The adherent authorship, the intentional subjectivity of the artist, which cannot be escaped in Hornby’s work, is not immediately evident. When entering a gleaming white space on the first floor of the school, one is met first by large spirally structure, sized a few inches taller than Harrison Ford. On the adjacent wall, a one minute and fifty-two second clip from Star Wars: Empire Strikes Back plays on loop, with the image of the seeming same structure at the centre of the image. In quick succession, in the centre of the room, the viewer then meets with two further objects, together presenting the three centrepieces of the installation: Untitled, after Brancusi, the seeming presentation of single Victorian table leg on a white plinth, and Untitled after Hans Arp, an large and incomprehensible form, boxing, tilted, and unyielding—and like the two previous sculptures and the space itself, gleaming bright white.

 

And indeed, the space itself is important. ‘I re-plastered all of the walls to make them perfectly pristine and white’ says the artist. The intuitional structure of modernist hegemonic space is undeniably an underlined structure within the image-making process of Hornby’s exhibition—installation.
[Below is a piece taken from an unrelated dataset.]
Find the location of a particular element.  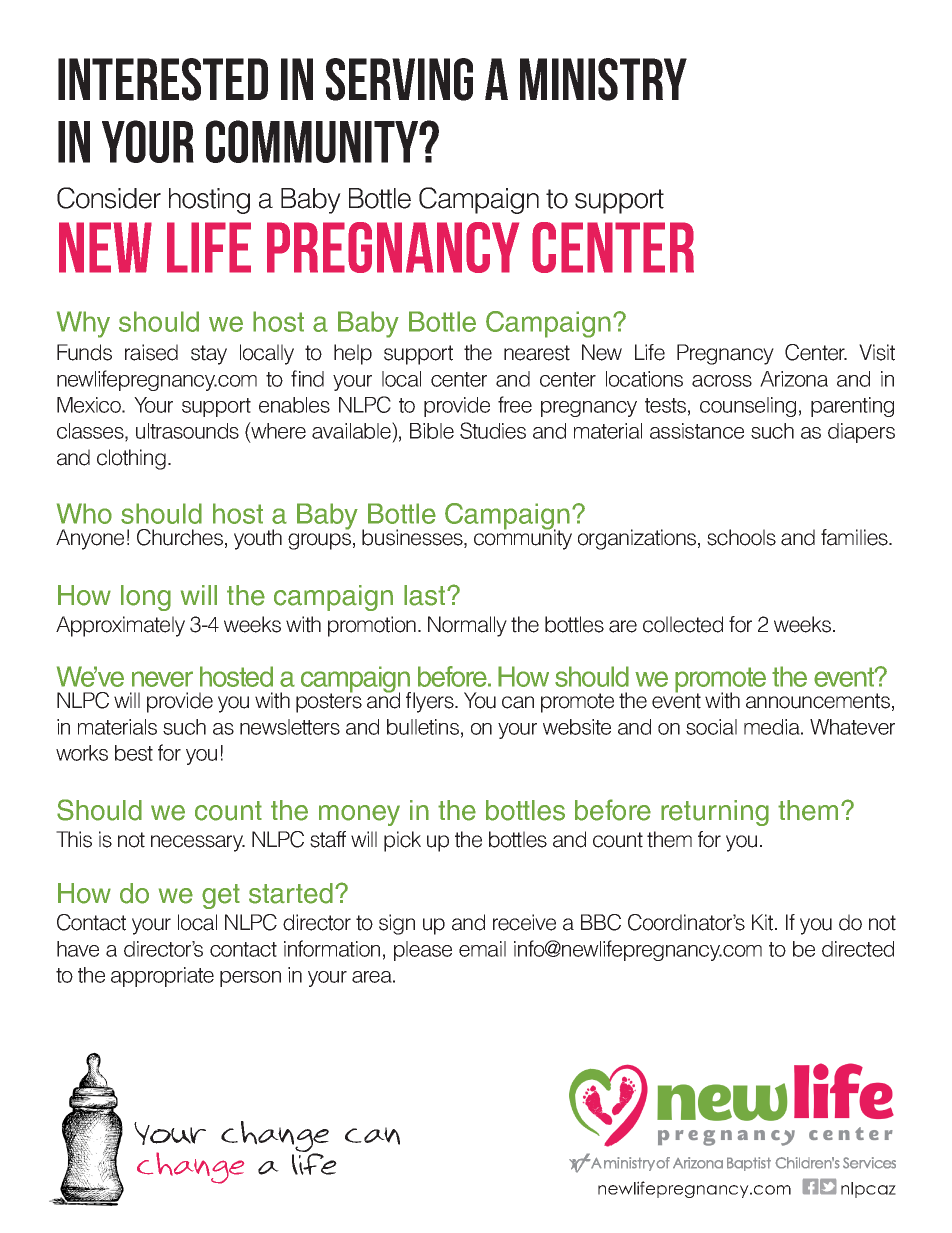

For if the white space introduces the safe conception of the museal or gallery space, in which object, found or otherwise can, in its 'out-of-service dereliction', accumulate value, it is in fact this process of presentation and performance of an object which Hornby addresses. Each object in the room is performed as part of a process of discovery on the part of the spectator, who having first perceived the three primary sculptures in the room as independent modernist forms, come to them understand them as much more: as ‘specific objects’ perhaps in their right, unitary forms, but also, as the distillation of a personal and at times political process of intention.

 

‘It is a glyph for globalisation’, says the artist, pointing towards Untitled, after Hans Arp, the massive and uncanny stone white and freestanding Boeing 727 Locker Compartment. ‘I was always interested in airplanes, little inscriptions you see in the sky, distant, far away. If you are close to them, you experience them not as object, but as a vessel. You can never really touch them.’ The symbol stands in for the abstract weight of systems of global displacement, out sourcing and transnationalism that greatly effect the lives of each one of us, and yet, are at once as material and dematerialised as the airplane itself—just beyond our reach: heavy, and as light as air.

 

Of course, all that is solid melts to air. ‘I hope that they are readable as purely formal objects’, states Hornby, gesturing towards Untitled, after brancusi, whose sweeping linear shape is intended, by the artist, to reference Brancusci’s elegant and untouched sculptures as much as it does a turned Victorian table leg. Standing alone, enshrined on a white plinth, the object is echoed throughout the space. A large print of the object can be found on the wall. In the far corner, a table, supported by like hand-hewn Victorian legs stands. If what is at stake in the work of art in an era after the dangerous reproducibility of the image or production of the object is the potential loss of its ‘aura’, its reduction to the banality of the copy, then Hornby’s work addresses this peril by reproducing it, by instituting a perilous repetition of the image and the object, underlining the tension between the perceivably manufactured item (i.e. a table leg, any table leg) and one that is in actuality, hand made, with the aid of mechanical reproduction. Lying casually in the corner of the room, a stack of photographs testifies to the process of producing these objects. Each one was made by hand, carved in plaster, through the misuse of the front axle of Hornby’s father’s car. Indeed, if capitalist dissolution enacts the invisible hand, it is shear visibility of process in the artist’s work—a crack running the length of the side of the singularized leg, the imperfect grooves revealing where the object had once been attached to an automobile—which cites the hand which hand which cannot be removed. The intention that cannot be denied. The subject which returns, ‘slowly’, says Derrida, ‘but always too quickly.’